Tinggalan-tinggalan seperti itulah yang menjadi incaran para pemburu harta karun. Nilai ekonomis tinggalan-tinggalan itu tentu sangat tinggi, apalagi yang berupa perhiasan emas. Nilai ekonomi yang tinggi menjadi daya tarik, terlebih dengan tumbuh suburnya kolektor barang antik.
Sebaliknya, kepedulian masyarakat terlihat ketika pada pembangunan Jalan Tol Pandaan-Malang di Jawa Timur pada Maret 2019 terkuak sebuah situs purbakala. Kini situs tersebut dapat diselamatkan.
Ketika itu tim arkeologi menemukan struktur batu bata yang merupakan bagian dari bangunan kuno. Sebelumnya, di sekitar pembangunan jalan tol itu, masyarakat menemukan sejumlah benda purbakala yang berserakan akibat tergerus alat berat. Mereka saling berebut harta karun tersebut. Bahkan, ada yang menjual ke sejumlah penadah dengan harga lumayan.
Masih dari Jawa Timur, Mei 2019 lalu terjadi polemik perluasan pabrik tripleks. Para pegiat budaya setempat berpendapat keberadaan pabrik akan merusak situs purbakala.
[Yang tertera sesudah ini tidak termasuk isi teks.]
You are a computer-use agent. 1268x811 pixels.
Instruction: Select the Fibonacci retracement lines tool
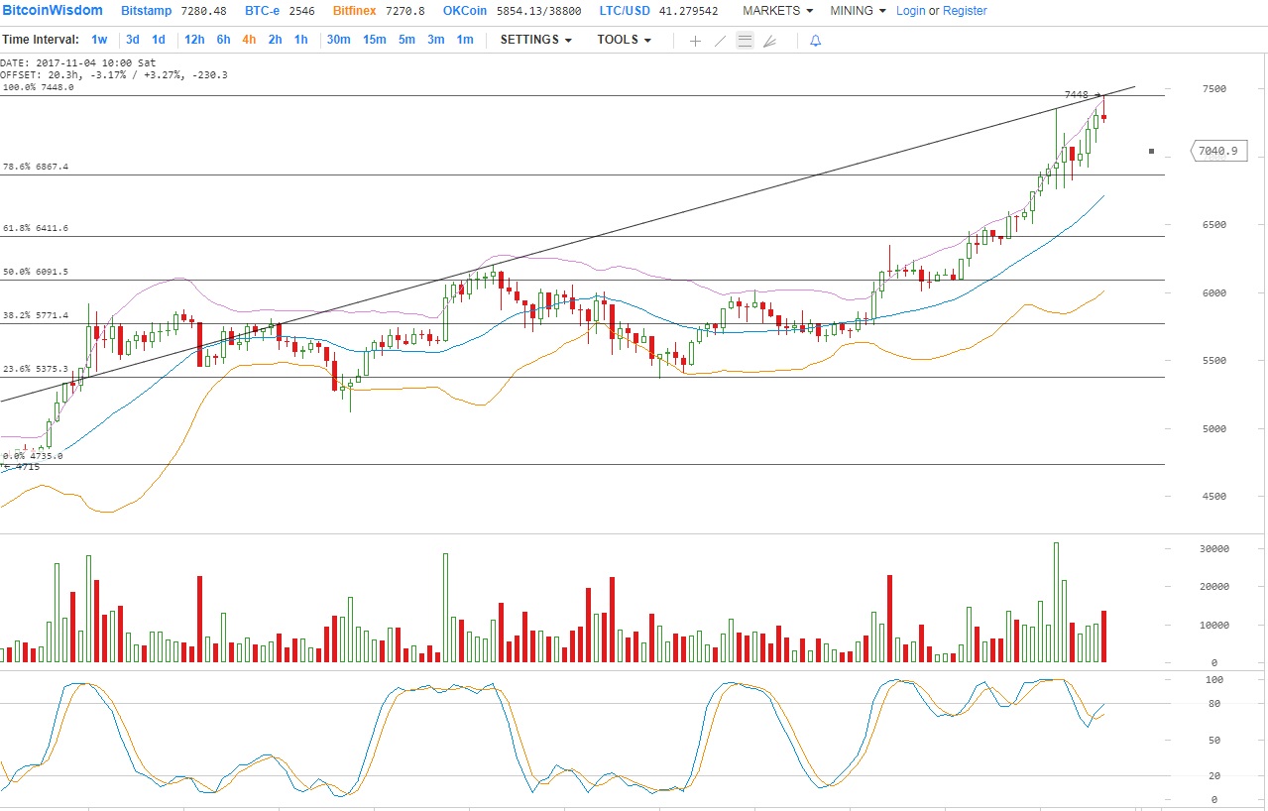745,41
Pabrik tersebut berlokasi di Situs Pekauman, Bondowoso, yang dikenal memiliki peninggalan megalitik (batu besar). Karena ada keberatan sebagian warga, pembangunan tersebut dihentikan sementara oleh instansi berwenang sambil menunggu kajian para pakar.
Konflik kepentingan
Sampai sekarang masih saja terjadi konflik kepentingan antara pelestarian dan pembangunan fisik atau antara arkeologi dan masyarakat/pemerintah. Kalau kita membuka catatan-catatan lama, terlihat bagaimana Hotel Des Indes telah berubah menjadi pusat pertokoan, Situs Tugu nyaris hilang karena pembangunan jalan, Situs Kalibata telah tertutup perumahan mewah, Gedung Societeit de Harmonie tergerus halaman parkir, dan Situs Buni di Bekasi dijarahi warga. Begitulah yang terjadi di Jakarta sejak 1970-an tanpa bisa dicegah siapa pun meskipun banyak kalangan sudah berteriak lantang.
Yang ironis terjadi di kawasan Trowulan, Mojokerto. Sejak 1960-an para perajin semen merah mengambili bata-bata kuno di kawasan itu. Sayang masalah relokasi terganjal dana. Hingga masa 2000-an konflik kepentingan masih terjadi di sana. Masalah ekonomi penduduk dan pelestarian cagar budaya tampak masih sulit berjalan sejajar.
Selain dengan masyarakat awam, konflik kepentingan juga terjadi dengan penguasa dan pengusaha sejak lama. Pada 1990-an, misalnya, ada rencana dari kalangan tertentu membuat kegiatan motokros di sela-sela reruntuhan percandian di Prambanan. Meskipun para arkeolog sudah mengajukan keberatan, balapan motor itu tetap berlangsung. Ternyata penyelenggaraan itu didukung penguasa dan tokoh olahraga balap di Jakarta.
Sampai sekarang masih saja terjadi konflik kepentingan antara pelestarian dan pembangunan fisik atau antara arkeologi dan masyarakat/pemerintah.
Pernah juga seorang gubernur menginstruksikan supaya melengkapi bagian-bagian yang kosong atau hilang pada Candi Borobudur. Beliau meminta arca yang sudah tidak punya kepala dibuatkan kepala. Untung saja kepala daerah itu mau memahami keberatan para arkeolog.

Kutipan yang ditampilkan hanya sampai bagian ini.